Your goal »
Starting at the line that contains "Viewport: 1024px width, 576px", output each line exactly as written through the end of the listing below, but leave out the pictures.

*** Opening of Exercise material ***

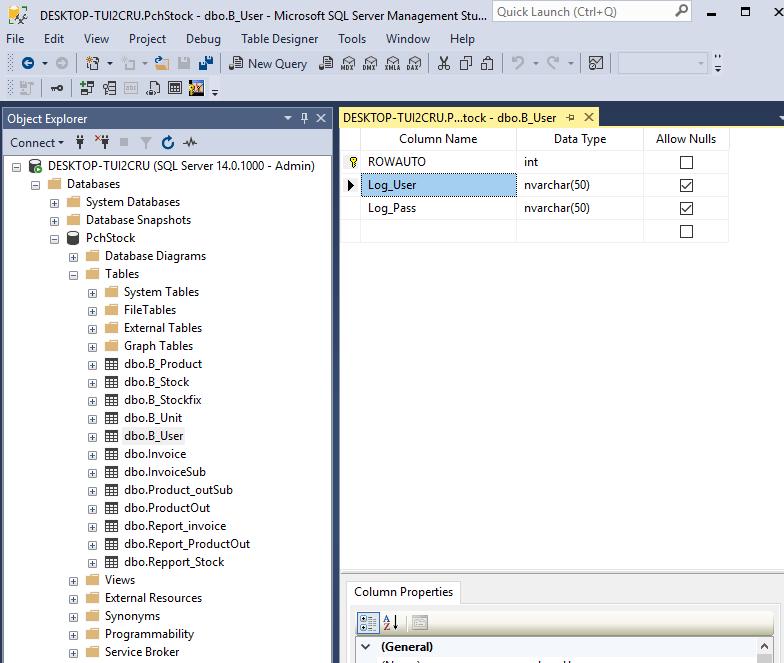Uncheck Allow Nulls for Log_User

[685, 185]
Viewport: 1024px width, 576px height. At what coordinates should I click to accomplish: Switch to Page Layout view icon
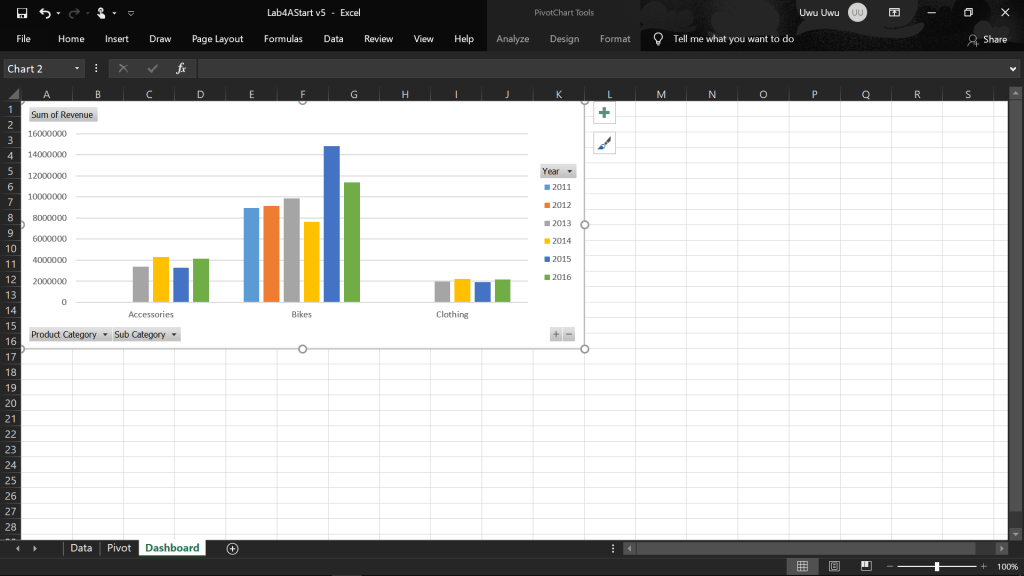click(x=834, y=567)
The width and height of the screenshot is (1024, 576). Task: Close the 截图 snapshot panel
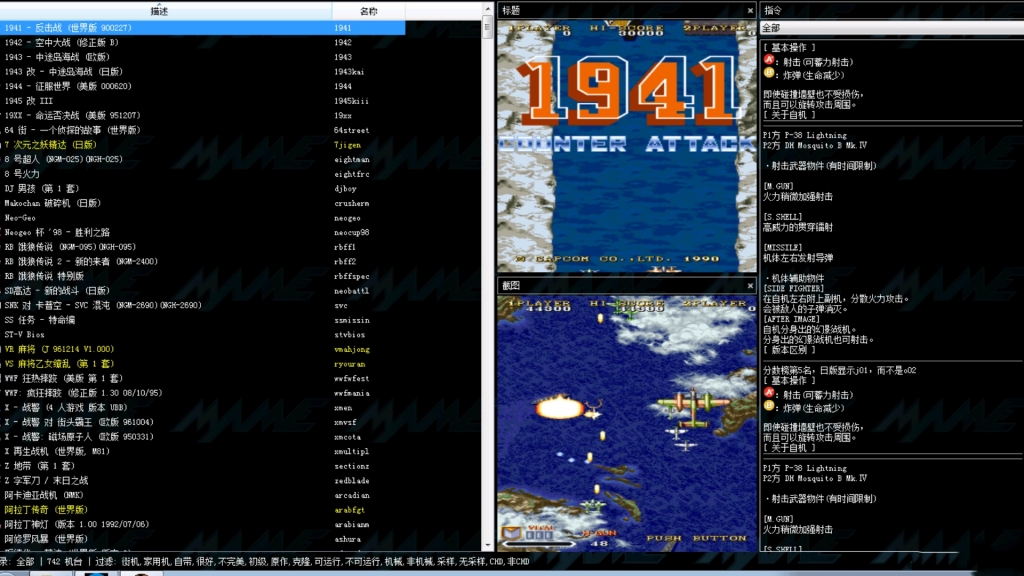click(750, 285)
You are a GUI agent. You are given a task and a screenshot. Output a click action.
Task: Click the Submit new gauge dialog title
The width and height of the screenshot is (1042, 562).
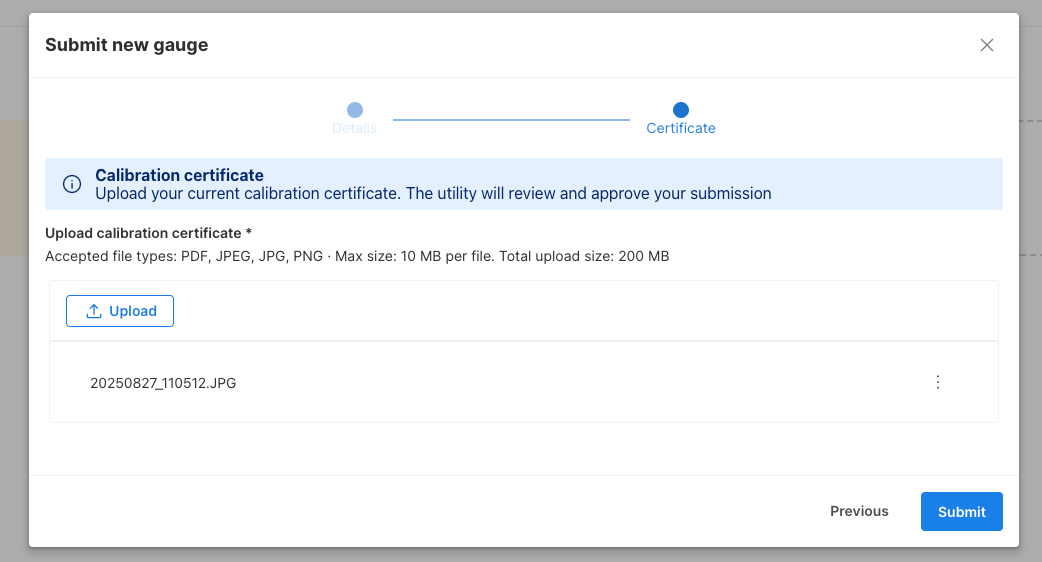[127, 45]
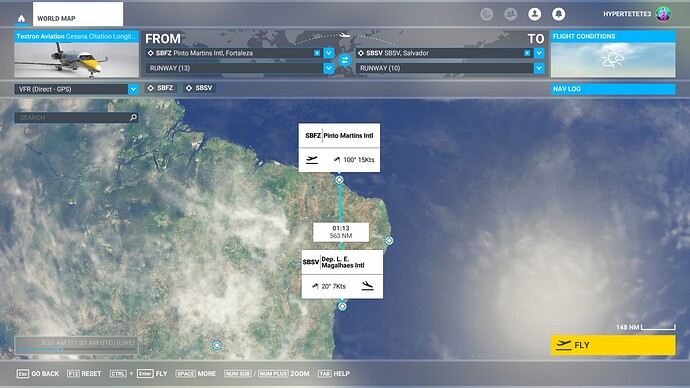This screenshot has width=690, height=388.
Task: Click the search magnifier icon
Action: (x=133, y=117)
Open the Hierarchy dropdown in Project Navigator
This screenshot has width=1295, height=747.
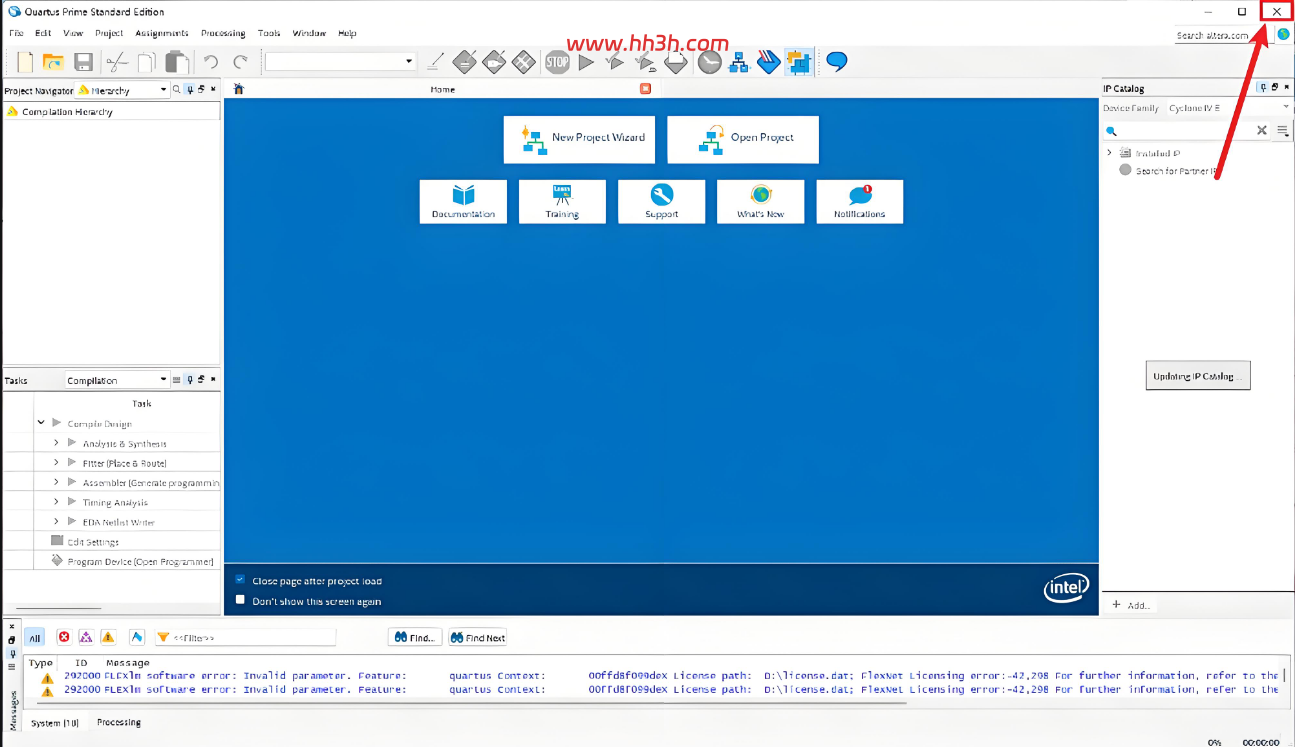point(123,90)
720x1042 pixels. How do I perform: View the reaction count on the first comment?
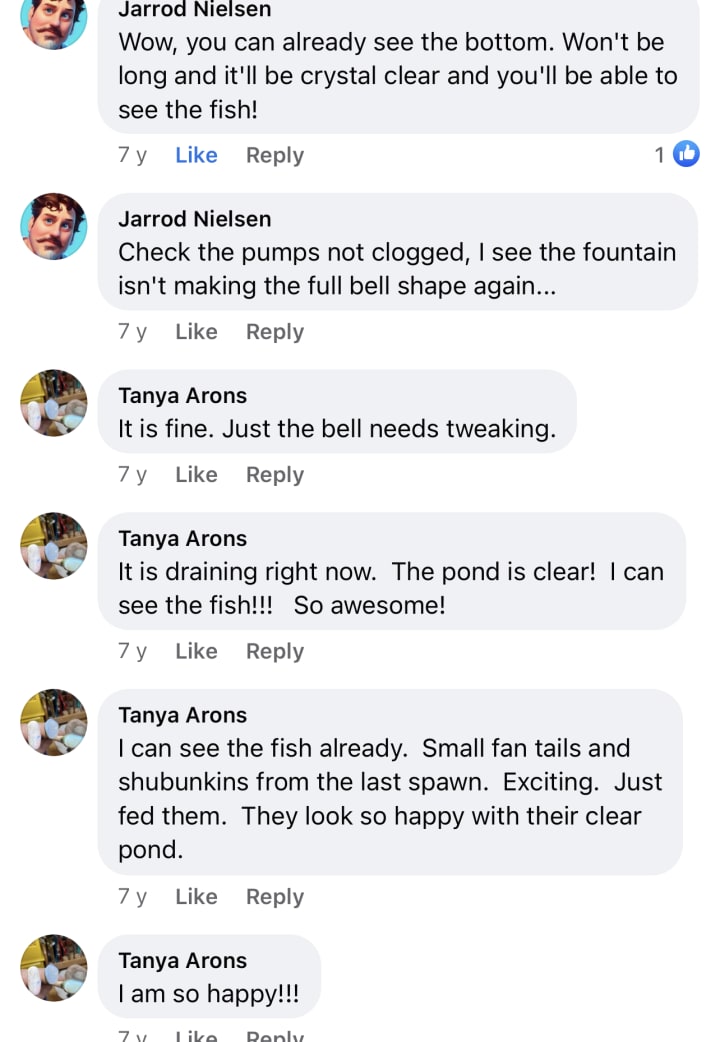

*** Close of Exercise material ***

Exercise answer »
Viewport: 1024px width, 576px height. At what coordinates should I click to accomplish: Switch to Page Layout view icon
click(x=834, y=567)
The width and height of the screenshot is (1024, 576). Task: Close the 截图 snapshot panel
click(750, 285)
You are a GUI agent. You are given a task and a screenshot. Output a click action.
Task: Click the Submit new gauge dialog title
The width and height of the screenshot is (1042, 562).
[127, 45]
This screenshot has width=690, height=388.
Task: Click the search magnifier icon
Action: (x=133, y=117)
Open the Hierarchy dropdown in Project Navigator
This screenshot has width=1295, height=747.
point(123,90)
720x1042 pixels. How do I perform: View the reaction count on the first comment?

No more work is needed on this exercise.